Compared to neural networks, the statistical framework based on Gaussian processes (GPs) and its deterministic counterpart kernel methods offer more interpretable and theoretically grounded function approximators, with deep connections to meshless collocation methods and built-in uncertainty quantification. I contribute to a line of work on using GPs to automate the solution of nonlinear PDEs and inverse problems.

  • Solving nonlinear PDEs and inverse problems with GPs: We present a rigorous, efficient, and reliable framework with algorithms, error estimates, and uncertainty quantification.
  • Hierarchical parameter learning: Our work proves the large data limit for hierarchical parameter learning of covariance kernels of GPs using either probabilistic empirical Bayes or approximation theoretic criteria, which also leads to new mathematical consistency results in spatial statistics.
  • Fast algorithms with sparse Cholesky: Our work develops new adaptations of sparse Cholesky algorithms based on screening effects in spatial statistics that compress the resulting kernel matrices—derived from pointwise evaluations of covariance kernels and their partial derivatives—with state-of-the-art near-linear complexity and new, simpler analysis.

For fast kernel methods in high dimensions for scientific machine learning, see also randomly pivoted Cholesky.


PDEs in physical sciences present significant computational challenges, especially those involving heterogeneous media and high-frequency oscillations.
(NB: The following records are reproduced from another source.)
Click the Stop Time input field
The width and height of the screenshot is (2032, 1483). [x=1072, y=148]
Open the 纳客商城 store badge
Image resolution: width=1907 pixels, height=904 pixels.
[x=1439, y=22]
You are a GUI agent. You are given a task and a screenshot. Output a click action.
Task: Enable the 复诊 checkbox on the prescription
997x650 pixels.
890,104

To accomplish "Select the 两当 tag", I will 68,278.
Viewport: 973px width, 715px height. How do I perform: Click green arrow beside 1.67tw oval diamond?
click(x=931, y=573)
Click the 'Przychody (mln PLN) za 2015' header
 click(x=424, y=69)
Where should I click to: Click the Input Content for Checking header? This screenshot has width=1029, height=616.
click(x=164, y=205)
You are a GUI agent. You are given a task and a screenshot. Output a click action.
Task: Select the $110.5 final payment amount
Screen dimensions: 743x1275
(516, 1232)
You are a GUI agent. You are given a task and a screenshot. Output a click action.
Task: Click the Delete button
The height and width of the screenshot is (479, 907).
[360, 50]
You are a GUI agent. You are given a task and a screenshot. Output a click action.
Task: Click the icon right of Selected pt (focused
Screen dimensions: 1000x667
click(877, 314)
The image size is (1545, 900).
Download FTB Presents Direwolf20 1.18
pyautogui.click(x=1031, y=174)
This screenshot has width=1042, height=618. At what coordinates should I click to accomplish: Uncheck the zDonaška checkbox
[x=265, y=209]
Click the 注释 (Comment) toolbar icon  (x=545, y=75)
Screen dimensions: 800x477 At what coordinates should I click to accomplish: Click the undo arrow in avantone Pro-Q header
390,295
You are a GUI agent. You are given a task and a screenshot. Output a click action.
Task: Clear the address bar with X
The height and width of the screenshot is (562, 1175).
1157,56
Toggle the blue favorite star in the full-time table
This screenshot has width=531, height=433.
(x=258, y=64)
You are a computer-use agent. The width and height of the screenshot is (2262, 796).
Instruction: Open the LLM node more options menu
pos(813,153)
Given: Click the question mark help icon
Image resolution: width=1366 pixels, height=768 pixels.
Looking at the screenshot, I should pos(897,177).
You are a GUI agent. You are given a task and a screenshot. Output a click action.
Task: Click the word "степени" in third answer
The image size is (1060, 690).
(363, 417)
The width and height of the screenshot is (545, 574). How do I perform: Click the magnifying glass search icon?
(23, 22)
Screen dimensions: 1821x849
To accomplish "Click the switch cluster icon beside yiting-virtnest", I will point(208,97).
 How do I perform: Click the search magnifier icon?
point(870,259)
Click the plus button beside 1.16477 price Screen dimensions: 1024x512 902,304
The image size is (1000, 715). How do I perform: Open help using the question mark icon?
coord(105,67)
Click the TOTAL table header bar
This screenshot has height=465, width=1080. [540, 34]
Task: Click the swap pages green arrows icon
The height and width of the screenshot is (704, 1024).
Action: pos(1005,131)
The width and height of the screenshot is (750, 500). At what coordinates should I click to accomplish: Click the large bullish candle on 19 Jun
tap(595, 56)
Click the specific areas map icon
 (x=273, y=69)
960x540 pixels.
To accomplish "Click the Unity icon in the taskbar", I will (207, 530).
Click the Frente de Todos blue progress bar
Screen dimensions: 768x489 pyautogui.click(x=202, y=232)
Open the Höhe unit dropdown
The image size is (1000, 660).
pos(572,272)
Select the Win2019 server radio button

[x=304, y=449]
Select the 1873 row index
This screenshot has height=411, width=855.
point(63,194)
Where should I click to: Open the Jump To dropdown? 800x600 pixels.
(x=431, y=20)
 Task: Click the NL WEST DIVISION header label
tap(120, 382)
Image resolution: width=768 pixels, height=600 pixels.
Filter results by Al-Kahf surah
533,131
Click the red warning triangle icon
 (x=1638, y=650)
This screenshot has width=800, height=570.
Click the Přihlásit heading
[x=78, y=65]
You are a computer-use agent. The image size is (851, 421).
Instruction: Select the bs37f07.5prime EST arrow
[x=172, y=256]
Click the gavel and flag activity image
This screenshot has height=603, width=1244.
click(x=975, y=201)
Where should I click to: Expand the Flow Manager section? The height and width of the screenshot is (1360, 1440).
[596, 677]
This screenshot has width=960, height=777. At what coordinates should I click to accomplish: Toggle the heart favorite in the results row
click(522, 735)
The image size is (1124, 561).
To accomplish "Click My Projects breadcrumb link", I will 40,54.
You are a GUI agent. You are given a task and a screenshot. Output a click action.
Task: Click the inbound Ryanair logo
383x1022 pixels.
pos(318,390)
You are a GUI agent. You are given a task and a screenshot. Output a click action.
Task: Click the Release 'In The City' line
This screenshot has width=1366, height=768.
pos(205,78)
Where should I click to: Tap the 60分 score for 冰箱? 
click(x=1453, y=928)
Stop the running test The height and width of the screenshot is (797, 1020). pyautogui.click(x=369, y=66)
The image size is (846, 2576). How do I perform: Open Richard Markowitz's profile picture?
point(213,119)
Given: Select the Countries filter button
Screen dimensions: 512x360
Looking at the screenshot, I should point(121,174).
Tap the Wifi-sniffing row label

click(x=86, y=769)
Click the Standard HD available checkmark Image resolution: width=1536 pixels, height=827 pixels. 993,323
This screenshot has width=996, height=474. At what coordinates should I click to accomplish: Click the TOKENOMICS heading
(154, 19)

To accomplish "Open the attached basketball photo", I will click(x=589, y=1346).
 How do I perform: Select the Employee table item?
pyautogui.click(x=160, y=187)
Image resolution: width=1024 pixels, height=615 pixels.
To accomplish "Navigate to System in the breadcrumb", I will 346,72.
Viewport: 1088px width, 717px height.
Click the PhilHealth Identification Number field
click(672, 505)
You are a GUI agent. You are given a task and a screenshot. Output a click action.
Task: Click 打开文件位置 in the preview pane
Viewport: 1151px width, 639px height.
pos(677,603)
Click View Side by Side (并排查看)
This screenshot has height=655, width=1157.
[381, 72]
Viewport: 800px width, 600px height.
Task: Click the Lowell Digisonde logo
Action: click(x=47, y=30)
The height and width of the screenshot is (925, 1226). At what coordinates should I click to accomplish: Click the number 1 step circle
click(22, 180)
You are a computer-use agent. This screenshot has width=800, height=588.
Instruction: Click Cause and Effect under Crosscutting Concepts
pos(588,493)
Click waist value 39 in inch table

These scenarios require substantial resources to resolve accurate physics.

Multiscale methodology has long been advocated to address this problem by identifying low-complexity, homogenized models at coarse scales.

  • Exponentially convergent multiscale finite element methods: We develop ExpMsFEM that extends previous work and achieves exponential convergence of accuracy (see this paper for 2D Helmholtz equations and this paper for rough elliptic equations). This method accurately estimates highly oscillatory solutions with a few specialized basis functions that capture coarse-scale behavior while efficiently incorporating fine-scale features through localized simulations.
  • Multiscale upscaling with subsampled data: We propose a novel multiscale method using subsampled coarse variables for upscaling, and the corresponding tight subsampled Poincaré inequalities for analysis of its accuracy.
  • Multiscale ideas for numerical linear algebra: Our new adaptation of the sparse Cholesky algorithm for kernel matrices in PDE contexts with derivative-free and derivative-based measurements exploits the ordering of measurements from coarse to fine scales, where derivatives are treated as finer than derivative-free measurements to achieve sparsity.